• Text excerpt:
※ ※ ※
Everything you need to know about bringing succulents indoors, from light and water to energy

by Ken Lain, the mountain gardener

A chill is in the air, so the furnace or fireplace has been back to its warming work. This is a trying time of transition for many houseplants because the heated air causes the humidity in your home to drop.

Luckily, this isn’t a problem for cactuses as these desert plants appreciate dry air and average room temperatures. Although cactuses like at least three hours of sun per day, I always am surprised how robustly they can exist in rooms without a window! A happy cactus may even surprise you with vibrant blooms, a bonus from a plant that already shows off with abstract shapes and spiny textures. The slow growth and easy care requirements make any cactus a rewarding houseplant. They are suitable additions to mixed-container plantings and make fine standalone specimens.

Here are my top eight picks from the varieties of cacti most popular to local gardeners:

Angel Wings Cactus, Opuntia albispina, is a member of the prickly pear family, but rather than sharp spines, it grows evenly spaced clumps of hairs. This Mexican native produces clusters of pads that get no more substantial than two feet tall but over time can grow up to five feet across. If this cactus grows too large, simply slice back pads to the desired size.  In spring, pale yellow flowers are followed by red, edible fruits.

African Milk Tree, Euphorbia trigona, is one of those plants that make every gardener feel like a pro. This is a slow grower and indoors it is unlikely to grow much past four feet high. Small green leaves grow between thorns on the ridged stems, and if you find the Rubra variety, the leaves are reddish-purple. Planted in good quality cactus potting soil and watered twice a month, an African milk tree will live for decades.
※ ※ ※
• Data rows:
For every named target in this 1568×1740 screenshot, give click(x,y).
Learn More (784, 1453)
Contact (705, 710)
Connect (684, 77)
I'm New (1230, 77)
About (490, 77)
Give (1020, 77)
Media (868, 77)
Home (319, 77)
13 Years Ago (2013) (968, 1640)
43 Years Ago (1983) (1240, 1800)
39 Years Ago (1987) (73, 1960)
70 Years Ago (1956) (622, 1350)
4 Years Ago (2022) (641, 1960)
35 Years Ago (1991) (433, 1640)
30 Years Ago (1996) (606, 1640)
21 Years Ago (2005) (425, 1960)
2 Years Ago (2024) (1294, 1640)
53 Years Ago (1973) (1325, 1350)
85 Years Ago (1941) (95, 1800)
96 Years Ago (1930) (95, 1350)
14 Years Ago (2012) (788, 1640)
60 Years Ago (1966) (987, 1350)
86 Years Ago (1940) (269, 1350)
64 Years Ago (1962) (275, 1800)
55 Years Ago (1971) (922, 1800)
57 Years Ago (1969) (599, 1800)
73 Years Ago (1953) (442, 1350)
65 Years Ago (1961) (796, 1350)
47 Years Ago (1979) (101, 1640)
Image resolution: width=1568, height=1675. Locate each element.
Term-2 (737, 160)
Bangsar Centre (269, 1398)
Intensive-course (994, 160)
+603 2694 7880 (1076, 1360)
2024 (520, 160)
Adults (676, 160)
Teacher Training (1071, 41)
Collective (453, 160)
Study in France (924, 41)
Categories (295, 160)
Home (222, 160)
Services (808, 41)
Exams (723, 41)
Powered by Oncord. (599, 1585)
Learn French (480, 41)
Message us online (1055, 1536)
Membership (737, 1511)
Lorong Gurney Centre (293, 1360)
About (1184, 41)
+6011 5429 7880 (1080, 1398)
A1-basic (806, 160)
※ ※ ※
• Given request 1: According to the article on indoor succulents, why is this time of year hard on many houseplants, and why aren't cactuses troubled by it?
• Given request 2: Write out the part of the article on indoor succulents from "Everything you need" up to and including "home to drop.".

• Task result 1: The furnace or fireplace is running again, and the heated air makes the humidity in the home drop. Cactuses are desert plants that like dry air and average room temperatures, so the drier air isn't a problem for them.

• Task result 2:
Everything you need to know about bringing succulents indoors, from light and water to energy

by Ken Lain, the mountain gardener

A chill is in the air, so the furnace or fireplace has been back to its warming work. This is a trying time of transition for many houseplants because the heated air causes the humidity in your home to drop.